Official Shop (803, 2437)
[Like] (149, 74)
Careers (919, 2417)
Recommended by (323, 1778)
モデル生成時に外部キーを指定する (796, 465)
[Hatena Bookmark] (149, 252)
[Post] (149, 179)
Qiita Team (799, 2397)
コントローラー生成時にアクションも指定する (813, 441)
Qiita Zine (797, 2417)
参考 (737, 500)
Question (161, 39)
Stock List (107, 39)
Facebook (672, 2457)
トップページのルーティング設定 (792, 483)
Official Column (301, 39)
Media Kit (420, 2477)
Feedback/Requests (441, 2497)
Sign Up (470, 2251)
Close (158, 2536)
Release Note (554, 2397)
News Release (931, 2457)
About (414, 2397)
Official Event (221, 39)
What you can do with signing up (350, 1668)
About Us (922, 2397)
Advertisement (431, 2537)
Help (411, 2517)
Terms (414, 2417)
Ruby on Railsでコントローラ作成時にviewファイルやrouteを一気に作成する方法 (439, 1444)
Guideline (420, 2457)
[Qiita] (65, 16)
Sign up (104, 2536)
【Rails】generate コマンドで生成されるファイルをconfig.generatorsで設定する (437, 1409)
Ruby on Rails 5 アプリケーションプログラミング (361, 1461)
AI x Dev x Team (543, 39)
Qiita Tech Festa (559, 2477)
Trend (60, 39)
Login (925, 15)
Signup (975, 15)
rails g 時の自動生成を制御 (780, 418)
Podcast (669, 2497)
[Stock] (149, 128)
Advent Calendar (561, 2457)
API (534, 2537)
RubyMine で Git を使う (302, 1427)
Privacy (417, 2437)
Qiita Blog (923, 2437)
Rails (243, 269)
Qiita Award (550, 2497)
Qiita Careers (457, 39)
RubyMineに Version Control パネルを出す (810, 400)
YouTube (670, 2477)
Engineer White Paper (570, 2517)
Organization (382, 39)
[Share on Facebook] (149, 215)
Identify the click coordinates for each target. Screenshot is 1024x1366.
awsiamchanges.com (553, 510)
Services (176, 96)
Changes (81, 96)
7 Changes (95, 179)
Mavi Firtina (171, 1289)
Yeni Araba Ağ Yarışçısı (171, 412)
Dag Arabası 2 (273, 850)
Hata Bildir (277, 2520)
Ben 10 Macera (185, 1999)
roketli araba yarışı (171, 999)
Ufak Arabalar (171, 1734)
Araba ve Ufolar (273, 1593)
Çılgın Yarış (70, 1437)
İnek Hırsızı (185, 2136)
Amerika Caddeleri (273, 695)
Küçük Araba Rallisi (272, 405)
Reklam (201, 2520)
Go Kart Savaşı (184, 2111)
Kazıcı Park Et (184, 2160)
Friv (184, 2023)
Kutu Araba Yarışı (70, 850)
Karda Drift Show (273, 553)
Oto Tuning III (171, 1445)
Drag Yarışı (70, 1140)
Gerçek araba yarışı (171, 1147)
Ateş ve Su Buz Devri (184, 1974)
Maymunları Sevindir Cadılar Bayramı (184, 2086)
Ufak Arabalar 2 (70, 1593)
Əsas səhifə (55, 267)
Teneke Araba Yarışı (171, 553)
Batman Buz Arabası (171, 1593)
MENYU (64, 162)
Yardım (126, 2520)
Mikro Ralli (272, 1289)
-=-=-=-=-
=== What the task asks ===
Please print all the records above verbatim, one per line, in their original order.

=== Result of this exercise ===
Official Shop (803, 2437)
[Like] (149, 74)
Careers (919, 2417)
Recommended by (323, 1778)
モデル生成時に外部キーを指定する (796, 465)
[Hatena Bookmark] (149, 252)
[Post] (149, 179)
Qiita Team (799, 2397)
コントローラー生成時にアクションも指定する (813, 441)
Qiita Zine (797, 2417)
参考 (737, 500)
Question (161, 39)
Stock List (107, 39)
Facebook (672, 2457)
トップページのルーティング設定 (792, 483)
Official Column (301, 39)
Media Kit (420, 2477)
Feedback/Requests (441, 2497)
Sign Up (470, 2251)
Close (158, 2536)
Release Note (554, 2397)
News Release (931, 2457)
About (414, 2397)
Official Event (221, 39)
What you can do with signing up (350, 1668)
About Us (922, 2397)
Advertisement (431, 2537)
Help (411, 2517)
Terms (414, 2417)
Ruby on Railsでコントローラ作成時にviewファイルやrouteを一気に作成する方法 (439, 1444)
Guideline (420, 2457)
[Qiita] (65, 16)
Sign up (104, 2536)
【Rails】generate コマンドで生成されるファイルをconfig.generatorsで設定する (437, 1409)
Ruby on Rails 5 アプリケーションプログラミング (361, 1461)
AI x Dev x Team (543, 39)
Qiita Tech Festa (559, 2477)
Trend (60, 39)
Login (925, 15)
Signup (975, 15)
rails g 時の自動生成を制御 (780, 418)
Podcast (669, 2497)
[Stock] (149, 128)
Advent Calendar (561, 2457)
API (534, 2537)
RubyMine で Git を使う (302, 1427)
Privacy (417, 2437)
Qiita Blog (923, 2437)
Rails (243, 269)
Qiita Award (550, 2497)
Qiita Careers (457, 39)
RubyMineに Version Control パネルを出す (810, 400)
YouTube (670, 2477)
Engineer White Paper (570, 2517)
Organization (382, 39)
[Share on Facebook] (149, 215)
Identify the click coordinates for each target. Screenshot is 1024x1366.
awsiamchanges.com (553, 510)
Services (176, 96)
Changes (81, 96)
7 Changes (95, 179)
Mavi Firtina (171, 1289)
Yeni Araba Ağ Yarışçısı (171, 412)
Dag Arabası 2 (273, 850)
Hata Bildir (277, 2520)
Ben 10 Macera (185, 1999)
roketli araba yarışı (171, 999)
Ufak Arabalar (171, 1734)
Araba ve Ufolar (273, 1593)
Çılgın Yarış (70, 1437)
İnek Hırsızı (185, 2136)
Amerika Caddeleri (273, 695)
Küçük Araba Rallisi (272, 405)
Reklam (201, 2520)
Go Kart Savaşı (184, 2111)
Kazıcı Park Et (184, 2160)
Friv (184, 2023)
Kutu Araba Yarışı (70, 850)
Karda Drift Show (273, 553)
Oto Tuning III (171, 1445)
Drag Yarışı (70, 1140)
Gerçek araba yarışı (171, 1147)
Ateş ve Su Buz Devri (184, 1974)
Maymunları Sevindir Cadılar Bayramı (184, 2086)
Ufak Arabalar 2 (70, 1593)
Əsas səhifə (55, 267)
Teneke Araba Yarışı (171, 553)
Batman Buz Arabası (171, 1593)
MENYU (64, 162)
Yardım (126, 2520)
Mikro Ralli (272, 1289)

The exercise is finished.